* What the task requires *
Return verbatim all lines from the first one in the records to the line with "[application] (410, 460)", both ends kept.
┌─ Records shown
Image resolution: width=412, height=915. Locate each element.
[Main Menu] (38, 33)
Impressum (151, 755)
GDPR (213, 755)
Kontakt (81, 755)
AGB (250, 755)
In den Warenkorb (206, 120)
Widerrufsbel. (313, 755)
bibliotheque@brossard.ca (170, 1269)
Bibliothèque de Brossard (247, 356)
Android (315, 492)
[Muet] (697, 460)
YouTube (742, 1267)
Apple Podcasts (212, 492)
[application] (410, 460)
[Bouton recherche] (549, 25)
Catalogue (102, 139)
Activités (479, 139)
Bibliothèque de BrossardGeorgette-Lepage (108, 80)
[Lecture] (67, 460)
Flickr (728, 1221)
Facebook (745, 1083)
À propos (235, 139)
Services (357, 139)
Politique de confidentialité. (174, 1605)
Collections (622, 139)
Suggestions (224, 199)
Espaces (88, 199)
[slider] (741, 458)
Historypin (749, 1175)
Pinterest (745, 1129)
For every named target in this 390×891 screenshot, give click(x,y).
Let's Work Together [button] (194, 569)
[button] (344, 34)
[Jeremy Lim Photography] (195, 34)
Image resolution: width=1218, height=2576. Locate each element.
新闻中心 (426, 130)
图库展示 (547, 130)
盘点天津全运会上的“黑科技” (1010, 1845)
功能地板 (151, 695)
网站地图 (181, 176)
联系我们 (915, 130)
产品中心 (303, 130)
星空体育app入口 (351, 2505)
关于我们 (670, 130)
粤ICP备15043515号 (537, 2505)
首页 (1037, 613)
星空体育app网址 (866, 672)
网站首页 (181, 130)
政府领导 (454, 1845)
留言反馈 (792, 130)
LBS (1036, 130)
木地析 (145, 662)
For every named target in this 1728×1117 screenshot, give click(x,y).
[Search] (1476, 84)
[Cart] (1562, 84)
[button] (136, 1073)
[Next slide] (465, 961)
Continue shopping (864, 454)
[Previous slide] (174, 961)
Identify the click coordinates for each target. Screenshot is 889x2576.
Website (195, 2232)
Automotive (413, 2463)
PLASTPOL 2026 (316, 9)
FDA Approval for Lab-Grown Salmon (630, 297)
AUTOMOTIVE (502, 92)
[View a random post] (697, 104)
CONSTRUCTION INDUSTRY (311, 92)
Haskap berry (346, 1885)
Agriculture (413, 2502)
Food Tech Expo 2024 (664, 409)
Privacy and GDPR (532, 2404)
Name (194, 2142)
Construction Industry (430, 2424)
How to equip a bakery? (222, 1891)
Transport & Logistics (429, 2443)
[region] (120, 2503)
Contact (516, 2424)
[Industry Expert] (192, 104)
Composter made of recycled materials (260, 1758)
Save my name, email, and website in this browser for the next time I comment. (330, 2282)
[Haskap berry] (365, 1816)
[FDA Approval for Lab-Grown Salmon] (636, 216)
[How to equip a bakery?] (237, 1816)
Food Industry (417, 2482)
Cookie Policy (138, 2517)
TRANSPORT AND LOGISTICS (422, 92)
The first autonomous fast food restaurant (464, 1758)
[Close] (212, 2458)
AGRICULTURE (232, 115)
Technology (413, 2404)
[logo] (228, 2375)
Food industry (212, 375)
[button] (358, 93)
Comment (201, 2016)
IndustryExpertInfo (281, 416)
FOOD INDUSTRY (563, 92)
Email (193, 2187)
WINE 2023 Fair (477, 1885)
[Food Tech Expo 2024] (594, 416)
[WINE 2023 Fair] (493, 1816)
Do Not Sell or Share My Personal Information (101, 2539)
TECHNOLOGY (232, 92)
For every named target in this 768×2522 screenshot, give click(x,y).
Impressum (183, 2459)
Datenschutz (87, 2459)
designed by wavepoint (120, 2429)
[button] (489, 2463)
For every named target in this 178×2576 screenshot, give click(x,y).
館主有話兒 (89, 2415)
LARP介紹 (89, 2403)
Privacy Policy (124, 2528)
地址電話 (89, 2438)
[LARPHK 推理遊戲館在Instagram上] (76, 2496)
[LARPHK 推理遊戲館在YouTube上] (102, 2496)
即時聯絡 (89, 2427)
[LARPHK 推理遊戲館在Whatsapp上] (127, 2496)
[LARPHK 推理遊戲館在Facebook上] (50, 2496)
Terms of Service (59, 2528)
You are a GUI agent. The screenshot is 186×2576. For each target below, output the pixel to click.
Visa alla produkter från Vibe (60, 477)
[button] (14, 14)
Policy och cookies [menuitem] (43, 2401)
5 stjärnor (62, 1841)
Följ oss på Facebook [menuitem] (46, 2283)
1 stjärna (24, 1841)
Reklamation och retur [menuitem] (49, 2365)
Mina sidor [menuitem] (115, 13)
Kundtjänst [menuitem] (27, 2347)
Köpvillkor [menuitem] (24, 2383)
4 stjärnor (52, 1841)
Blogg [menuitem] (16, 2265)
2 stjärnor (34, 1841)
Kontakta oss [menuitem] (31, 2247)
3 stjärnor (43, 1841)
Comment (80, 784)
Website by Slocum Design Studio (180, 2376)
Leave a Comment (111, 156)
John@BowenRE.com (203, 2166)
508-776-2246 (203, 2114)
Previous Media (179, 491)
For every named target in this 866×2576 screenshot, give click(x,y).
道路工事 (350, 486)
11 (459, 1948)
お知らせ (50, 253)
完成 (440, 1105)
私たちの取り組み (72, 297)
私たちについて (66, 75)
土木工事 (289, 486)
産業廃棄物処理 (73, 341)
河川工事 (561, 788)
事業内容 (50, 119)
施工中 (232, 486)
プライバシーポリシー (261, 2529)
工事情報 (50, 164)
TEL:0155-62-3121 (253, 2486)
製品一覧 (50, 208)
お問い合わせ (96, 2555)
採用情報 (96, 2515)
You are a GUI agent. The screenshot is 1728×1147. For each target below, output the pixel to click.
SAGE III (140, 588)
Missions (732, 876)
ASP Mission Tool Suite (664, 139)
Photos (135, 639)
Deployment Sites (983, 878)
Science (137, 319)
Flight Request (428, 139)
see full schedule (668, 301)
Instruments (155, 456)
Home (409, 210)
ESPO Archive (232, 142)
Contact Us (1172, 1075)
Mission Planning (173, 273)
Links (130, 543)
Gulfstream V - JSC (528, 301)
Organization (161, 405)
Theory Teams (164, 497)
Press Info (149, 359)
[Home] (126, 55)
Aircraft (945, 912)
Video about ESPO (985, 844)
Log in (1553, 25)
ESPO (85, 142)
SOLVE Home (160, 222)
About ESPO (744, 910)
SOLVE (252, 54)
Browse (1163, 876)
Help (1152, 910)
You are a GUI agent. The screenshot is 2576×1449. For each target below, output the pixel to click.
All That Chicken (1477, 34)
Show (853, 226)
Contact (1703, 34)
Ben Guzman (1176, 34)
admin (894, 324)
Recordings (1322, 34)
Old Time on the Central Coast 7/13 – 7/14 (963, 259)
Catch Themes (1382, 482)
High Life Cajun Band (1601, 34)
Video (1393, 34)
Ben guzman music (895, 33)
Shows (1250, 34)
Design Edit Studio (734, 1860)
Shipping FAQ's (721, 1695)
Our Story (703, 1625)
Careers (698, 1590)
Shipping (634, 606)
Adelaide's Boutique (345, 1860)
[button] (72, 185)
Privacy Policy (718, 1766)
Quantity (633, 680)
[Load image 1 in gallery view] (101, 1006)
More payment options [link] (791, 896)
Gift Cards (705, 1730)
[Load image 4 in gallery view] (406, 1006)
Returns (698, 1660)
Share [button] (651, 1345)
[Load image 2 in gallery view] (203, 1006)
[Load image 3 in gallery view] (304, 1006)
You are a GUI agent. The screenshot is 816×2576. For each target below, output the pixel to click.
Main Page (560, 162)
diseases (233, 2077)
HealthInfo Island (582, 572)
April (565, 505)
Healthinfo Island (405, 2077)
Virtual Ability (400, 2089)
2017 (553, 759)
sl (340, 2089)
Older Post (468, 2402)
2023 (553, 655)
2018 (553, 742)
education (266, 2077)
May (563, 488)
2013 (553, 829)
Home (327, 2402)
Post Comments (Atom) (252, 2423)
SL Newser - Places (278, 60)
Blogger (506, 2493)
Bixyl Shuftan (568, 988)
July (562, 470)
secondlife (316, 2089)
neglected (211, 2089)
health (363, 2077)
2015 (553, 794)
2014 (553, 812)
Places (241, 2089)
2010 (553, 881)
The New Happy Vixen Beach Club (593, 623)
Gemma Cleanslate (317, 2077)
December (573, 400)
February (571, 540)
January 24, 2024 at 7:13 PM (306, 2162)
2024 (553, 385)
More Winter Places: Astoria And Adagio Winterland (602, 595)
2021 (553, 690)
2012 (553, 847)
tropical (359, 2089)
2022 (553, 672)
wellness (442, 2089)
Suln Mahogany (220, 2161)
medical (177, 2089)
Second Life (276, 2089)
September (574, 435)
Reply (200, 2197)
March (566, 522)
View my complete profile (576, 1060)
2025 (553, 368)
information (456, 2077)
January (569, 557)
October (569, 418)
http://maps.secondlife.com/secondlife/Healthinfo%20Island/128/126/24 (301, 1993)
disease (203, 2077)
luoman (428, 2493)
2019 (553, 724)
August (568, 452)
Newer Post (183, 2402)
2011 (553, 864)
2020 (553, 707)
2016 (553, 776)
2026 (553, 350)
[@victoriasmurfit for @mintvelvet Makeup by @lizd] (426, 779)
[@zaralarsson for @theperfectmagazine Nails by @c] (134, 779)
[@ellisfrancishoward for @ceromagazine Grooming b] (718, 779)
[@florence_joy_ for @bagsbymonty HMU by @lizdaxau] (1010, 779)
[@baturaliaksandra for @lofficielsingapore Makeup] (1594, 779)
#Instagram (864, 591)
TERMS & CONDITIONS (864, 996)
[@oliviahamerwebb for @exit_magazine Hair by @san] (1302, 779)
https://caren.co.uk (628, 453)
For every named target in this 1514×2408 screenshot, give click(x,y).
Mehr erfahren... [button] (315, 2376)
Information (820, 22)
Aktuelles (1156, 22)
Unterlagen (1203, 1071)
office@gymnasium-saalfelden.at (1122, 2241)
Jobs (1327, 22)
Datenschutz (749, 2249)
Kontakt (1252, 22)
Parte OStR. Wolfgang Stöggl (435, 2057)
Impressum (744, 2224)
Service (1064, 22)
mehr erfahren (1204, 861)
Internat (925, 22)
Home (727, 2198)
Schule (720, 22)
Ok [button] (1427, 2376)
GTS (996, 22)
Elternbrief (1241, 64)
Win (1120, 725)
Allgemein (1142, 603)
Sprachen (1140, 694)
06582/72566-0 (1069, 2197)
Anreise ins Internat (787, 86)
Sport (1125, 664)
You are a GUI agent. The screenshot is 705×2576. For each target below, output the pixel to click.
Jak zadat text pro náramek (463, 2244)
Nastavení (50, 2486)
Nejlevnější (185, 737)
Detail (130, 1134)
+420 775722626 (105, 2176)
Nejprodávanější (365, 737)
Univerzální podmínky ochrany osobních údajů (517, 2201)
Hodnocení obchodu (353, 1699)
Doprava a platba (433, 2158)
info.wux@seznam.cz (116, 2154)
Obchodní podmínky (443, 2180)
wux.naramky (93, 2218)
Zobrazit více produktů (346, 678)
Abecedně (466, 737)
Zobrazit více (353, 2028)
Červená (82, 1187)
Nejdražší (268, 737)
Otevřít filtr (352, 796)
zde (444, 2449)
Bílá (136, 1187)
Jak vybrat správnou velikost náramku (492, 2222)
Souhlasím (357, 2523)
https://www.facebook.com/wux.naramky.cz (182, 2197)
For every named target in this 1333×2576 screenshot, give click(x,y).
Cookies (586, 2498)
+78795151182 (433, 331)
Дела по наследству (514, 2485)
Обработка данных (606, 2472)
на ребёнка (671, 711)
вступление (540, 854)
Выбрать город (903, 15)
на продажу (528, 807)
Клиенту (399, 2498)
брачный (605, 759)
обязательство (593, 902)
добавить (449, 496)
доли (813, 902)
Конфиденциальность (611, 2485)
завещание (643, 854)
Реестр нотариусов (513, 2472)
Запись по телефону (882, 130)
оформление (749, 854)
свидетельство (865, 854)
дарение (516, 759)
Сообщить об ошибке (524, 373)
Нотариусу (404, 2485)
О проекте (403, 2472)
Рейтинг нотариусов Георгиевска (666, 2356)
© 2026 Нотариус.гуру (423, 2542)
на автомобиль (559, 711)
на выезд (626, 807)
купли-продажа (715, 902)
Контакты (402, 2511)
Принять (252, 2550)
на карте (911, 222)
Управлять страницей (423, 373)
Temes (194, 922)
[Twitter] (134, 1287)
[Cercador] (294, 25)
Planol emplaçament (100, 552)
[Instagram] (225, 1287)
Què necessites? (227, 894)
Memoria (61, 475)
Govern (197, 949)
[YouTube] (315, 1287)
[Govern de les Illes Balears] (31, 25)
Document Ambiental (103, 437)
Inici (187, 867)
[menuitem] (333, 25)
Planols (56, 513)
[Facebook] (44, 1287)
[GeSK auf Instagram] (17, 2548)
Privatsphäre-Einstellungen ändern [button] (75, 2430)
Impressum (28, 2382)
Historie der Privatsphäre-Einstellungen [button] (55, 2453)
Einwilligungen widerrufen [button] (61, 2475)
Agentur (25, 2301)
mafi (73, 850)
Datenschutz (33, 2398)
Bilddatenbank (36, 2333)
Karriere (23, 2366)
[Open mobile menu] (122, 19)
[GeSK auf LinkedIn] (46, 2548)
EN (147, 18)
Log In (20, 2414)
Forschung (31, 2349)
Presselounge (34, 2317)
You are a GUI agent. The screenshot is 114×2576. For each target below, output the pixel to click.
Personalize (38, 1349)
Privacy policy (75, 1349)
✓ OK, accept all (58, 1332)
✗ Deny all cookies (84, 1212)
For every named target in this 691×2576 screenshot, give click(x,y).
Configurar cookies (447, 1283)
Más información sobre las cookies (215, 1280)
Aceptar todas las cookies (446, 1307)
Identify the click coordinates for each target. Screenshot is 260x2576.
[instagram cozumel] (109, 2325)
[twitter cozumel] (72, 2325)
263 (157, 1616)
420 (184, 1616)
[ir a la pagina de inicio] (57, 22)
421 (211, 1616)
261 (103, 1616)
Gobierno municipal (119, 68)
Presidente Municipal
└─
* Expected answer *
Image resolution: width=412, height=915. Locate each element.
[Main Menu] (38, 33)
Impressum (151, 755)
GDPR (213, 755)
Kontakt (81, 755)
AGB (250, 755)
In den Warenkorb (206, 120)
Widerrufsbel. (313, 755)
bibliotheque@brossard.ca (170, 1269)
Bibliothèque de Brossard (247, 356)
Android (315, 492)
[Muet] (697, 460)
YouTube (742, 1267)
Apple Podcasts (212, 492)
[application] (410, 460)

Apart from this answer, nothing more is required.